2. How can ESFR sprinklers be used when there are conveyors in the building?

Answer: The key concept behind Early Suppression Fast Response (ESFR) sprinklers is their focus on quickly controlling fires. To effectively control a fire, water must reach the source of the hazard. This is why NFPA 13, a set of rules for fire protection, has specific and strict requirements on how to install ESFR sprinklers when there are obstacles. Before the 2022 version of NFPA 13, there wasn’t much guidance on how to handle conveyors in warehouses or protect the space underneath them. This lack of clear instructions led to different interpretations and inconsistent rules from one community to another.

In the 2019 version of NFPA 13, sprinklers were mandated for any conveyor wider than 2 feet. The 2022 version added a new section ( specifically addressing conveyors when ESFR sprinklers are used. If there’s high-stacked storage under conveyors, sprinklers on the ceiling are needed. 
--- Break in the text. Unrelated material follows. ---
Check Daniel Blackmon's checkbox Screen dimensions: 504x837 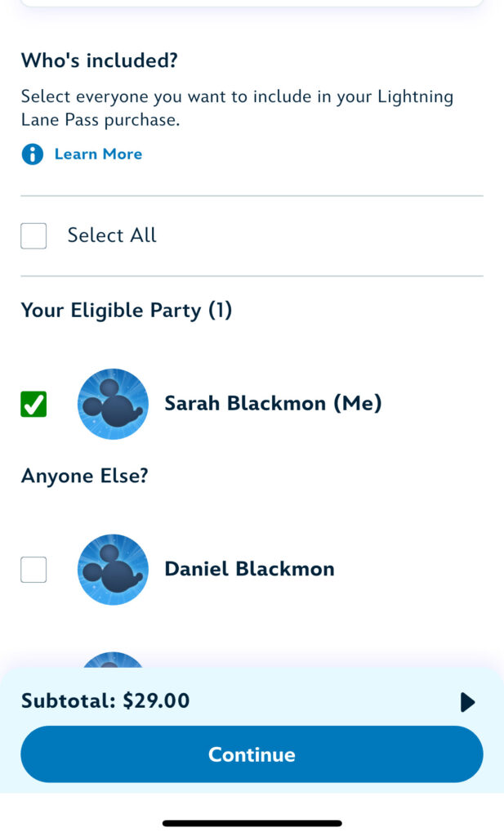point(33,570)
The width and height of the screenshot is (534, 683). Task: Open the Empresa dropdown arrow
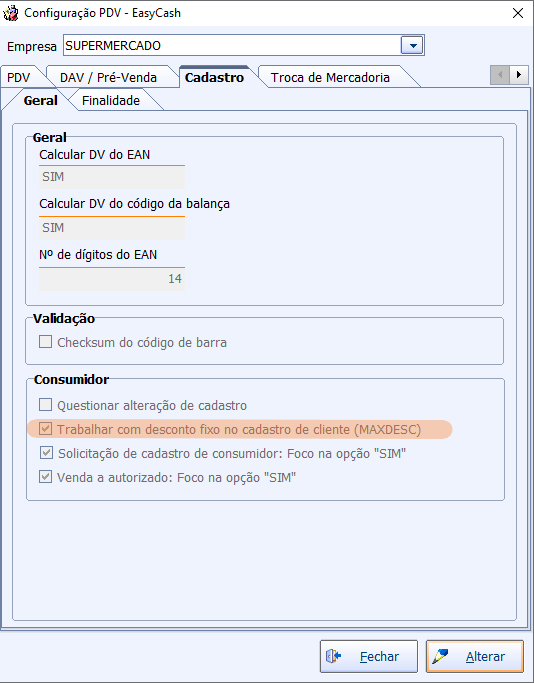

When there’s no high-stacked storage under conveyors:

  1. Quick-response standard spray sprinklers are allowed below conveyors without high-stacked storage.
  2. Ceiling-level sprinklers aren’t needed below conveyors with a horizontal profile that’s at least 70% open.
  3. Sprinklers aren’t required below conveyors up to 4 feet wide.
  4. Sprinklers aren’t required below roller conveyors if the space between rollers is equal to or greater than the roller width.
  5. Additional sprinklers aren’t needed below roller conveyors if the space below is free of high-stacked storage.

The 2022 version of NFPA 13 will be referred to in the 2024 editions of the International Building Code (IBC) and Fire Codes (IFC and NFPA 1), available in the fall. Until then, many communities may still follow the 2019 or older versions of NFPA 13. However, authorities having jurisdiction (AHJ) can approve and accept sections from newer editions using the equivalency criteria in Section 1.5.

3. An already existing restaurant (Group A-2) is putting in outdoor seating with a shade canopy next to their building. The building is fully equipped with sprinklers and is made of Type V construction. Do they need to add sprinklers to protect the new outdoor seating area?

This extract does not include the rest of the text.